Największym sukcesem według Pana jest zbudowana atmosfera?
- W swojej długiej trenerskiej karierze jestem bardzo zadowolony z panującej atmosfery. Ta cała "dziewiętnastka" trzyma się bardzo mocno. Młodzi zawodnicy na razie rzadko wychodzą na parkiet, ale nie mają do nikogo pretensji. Każdy wie, że w końcu dostanie swoje "pięć minut". Korzystając z okazji należałoby wszystkim podziękować. Zarząd wraz z działaczami zrobił wszystko, abyśmy mogli grać.
Sporo się mówi o problemach finansowych MMTS-u Kwidzyn. Czy te pogłoski są prawdziwe?
- Wstrzymam się od tej odpowiedzi. Jestem pewien, że finanse będą na równi z sukcesami klubu.
Czy już wiadomo kto zasili skład Kwidzyna w następnym sezonie?
- Ze Zbigniewem Markuszewskim składaliśmy propozycję zarządowi, kogo chcielibyśmy zobaczyć wśród swoich zawodników.
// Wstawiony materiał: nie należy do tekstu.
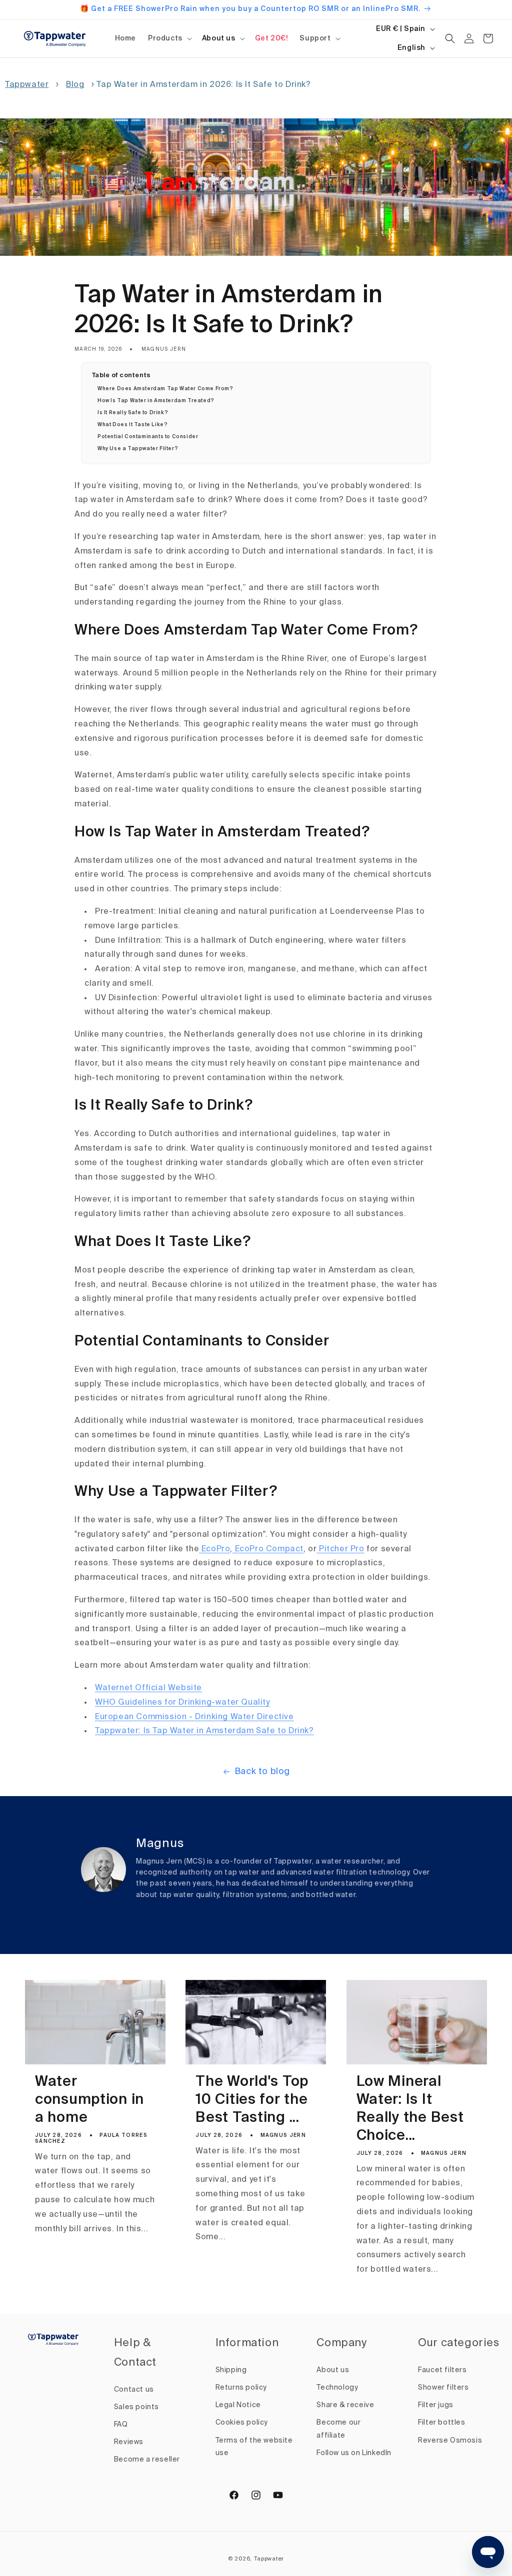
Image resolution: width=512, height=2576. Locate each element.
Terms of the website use (254, 2447)
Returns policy (241, 2387)
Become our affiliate (338, 2429)
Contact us (134, 2389)
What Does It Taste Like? (133, 424)
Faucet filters (442, 2370)
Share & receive (345, 2405)
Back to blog (262, 1771)
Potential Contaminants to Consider (148, 436)
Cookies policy (242, 2422)
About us (219, 38)
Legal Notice (238, 2405)
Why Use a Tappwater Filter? (138, 448)
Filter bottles (441, 2422)
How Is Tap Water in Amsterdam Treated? (156, 400)
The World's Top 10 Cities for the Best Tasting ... (252, 2100)
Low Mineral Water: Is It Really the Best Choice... (410, 2109)
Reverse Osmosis (450, 2440)
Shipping (231, 2370)
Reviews (129, 2442)
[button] (169, 38)
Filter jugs (436, 2405)
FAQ (121, 2424)
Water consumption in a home (89, 2100)
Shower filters (443, 2387)
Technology (337, 2387)
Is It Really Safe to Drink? (133, 412)
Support (315, 38)
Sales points (136, 2407)
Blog (75, 85)
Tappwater (26, 85)
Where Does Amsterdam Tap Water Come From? (166, 388)
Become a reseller (147, 2459)
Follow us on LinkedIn (354, 2453)
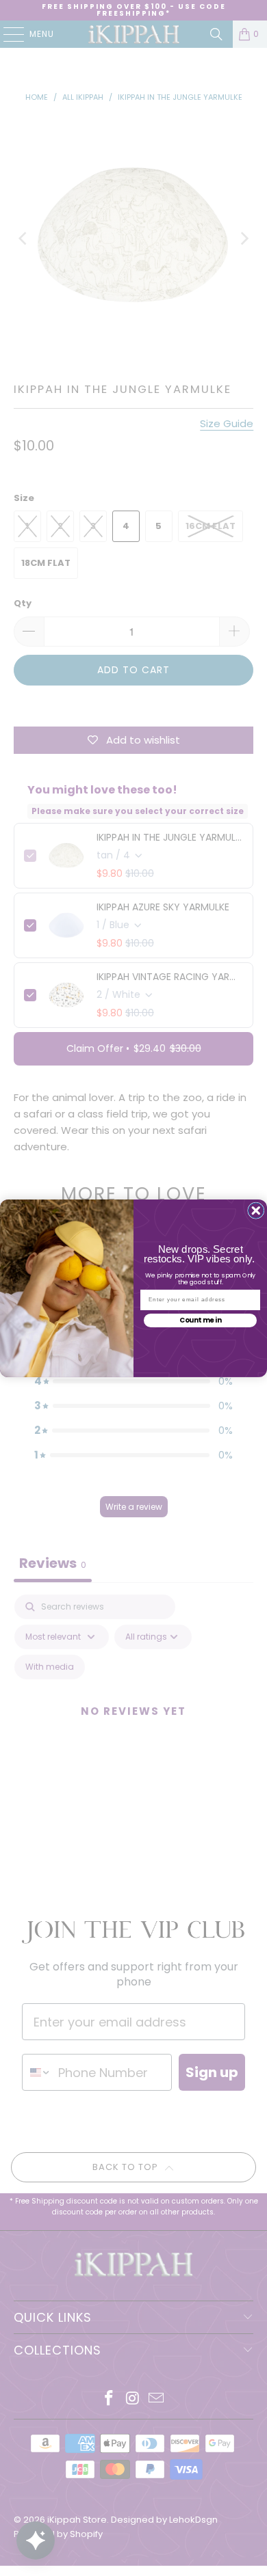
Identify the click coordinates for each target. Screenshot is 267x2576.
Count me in (200, 1320)
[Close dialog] (256, 1211)
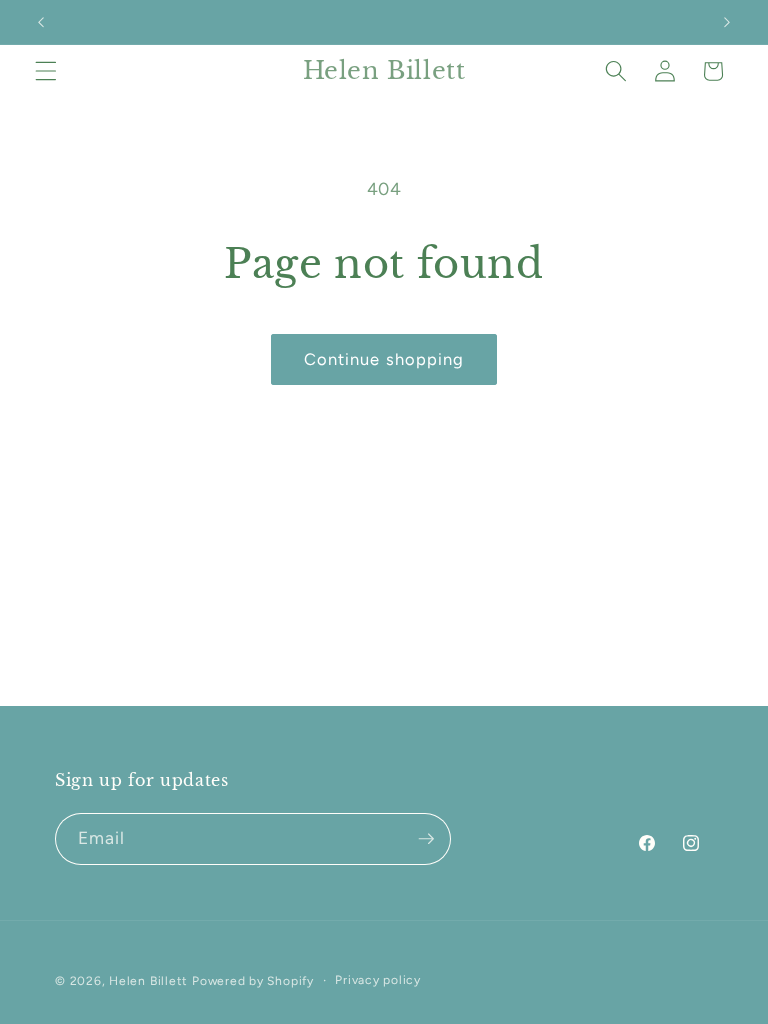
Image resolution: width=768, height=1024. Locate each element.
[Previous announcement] (41, 22)
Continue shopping (384, 359)
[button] (46, 71)
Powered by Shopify (253, 981)
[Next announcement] (727, 22)
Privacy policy (378, 980)
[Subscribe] (426, 839)
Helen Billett (148, 981)
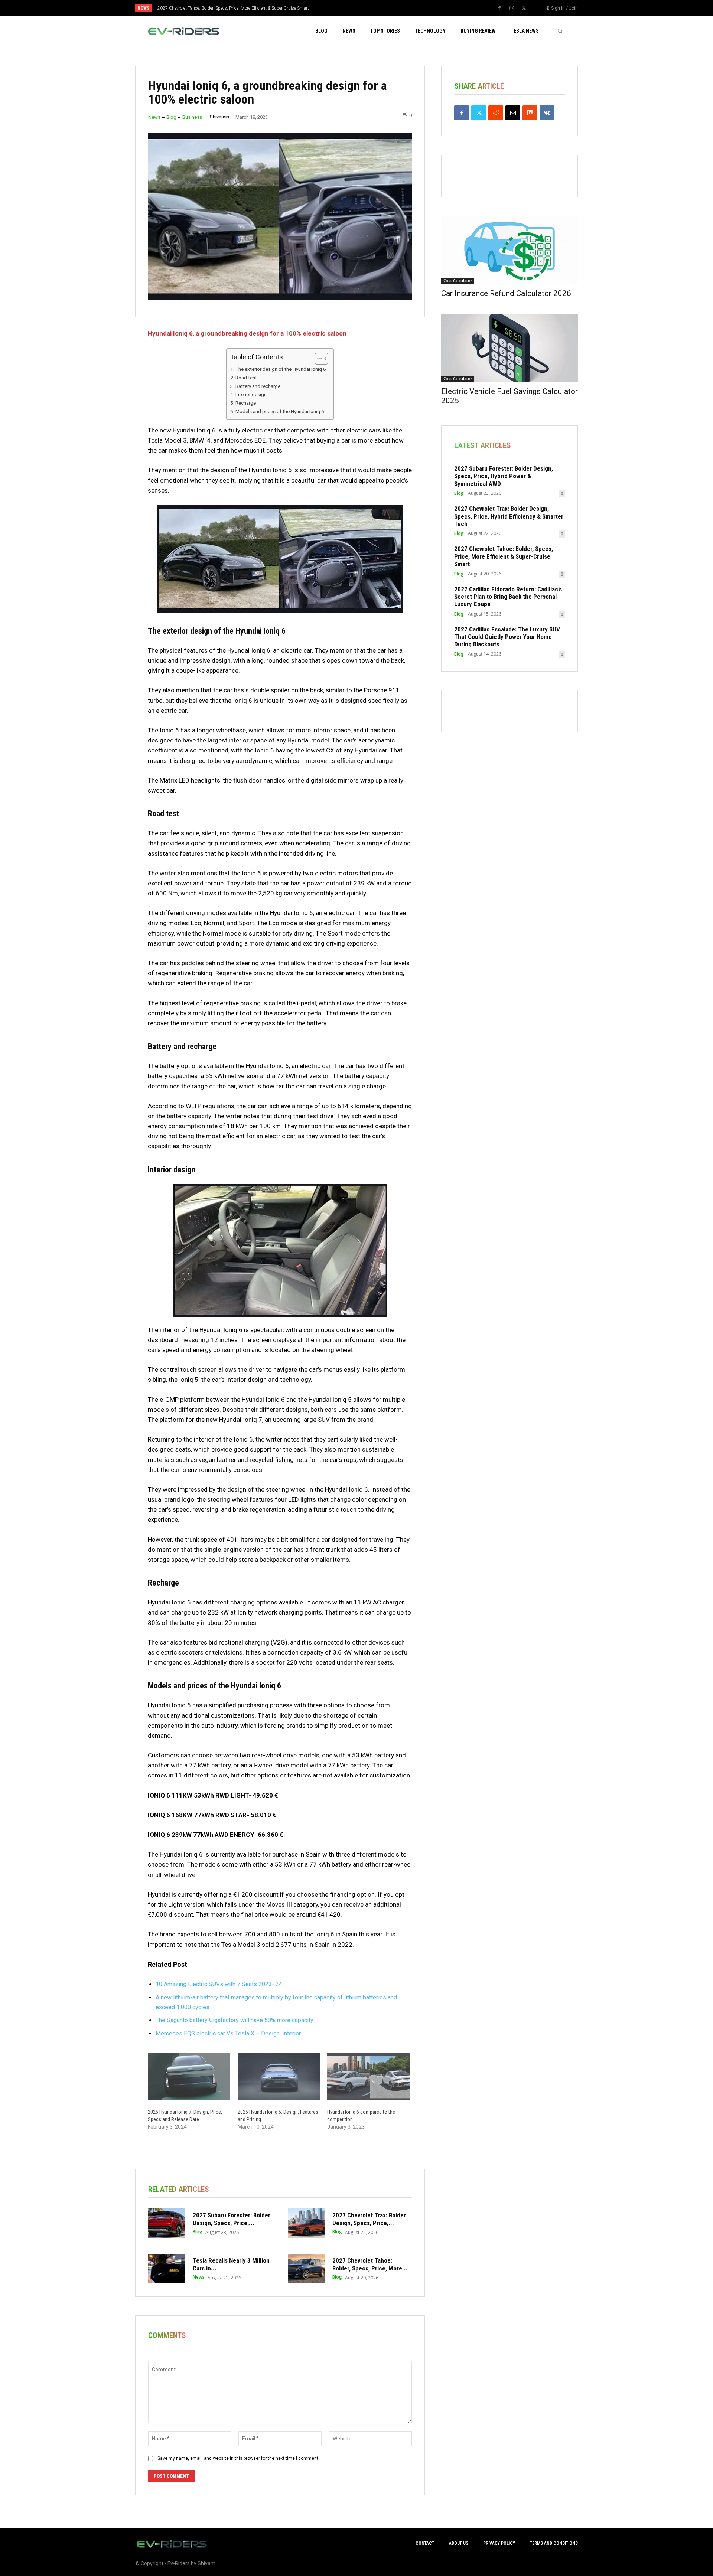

Jednak na tym nasza rola się kończy.
Czy z zespołu ktoś odejdzie?
- Paru zawodnikom kończy się kontrakt. Nie wiem jak te negocjacje z nimi będą trwały. Wydaję mi się, że ktoś może zrezygnować z naszych usług. Trzy lata gramy w tym składzie, więc mogą być jakieś zmiany. "Wszystko wyjdzie w praniu".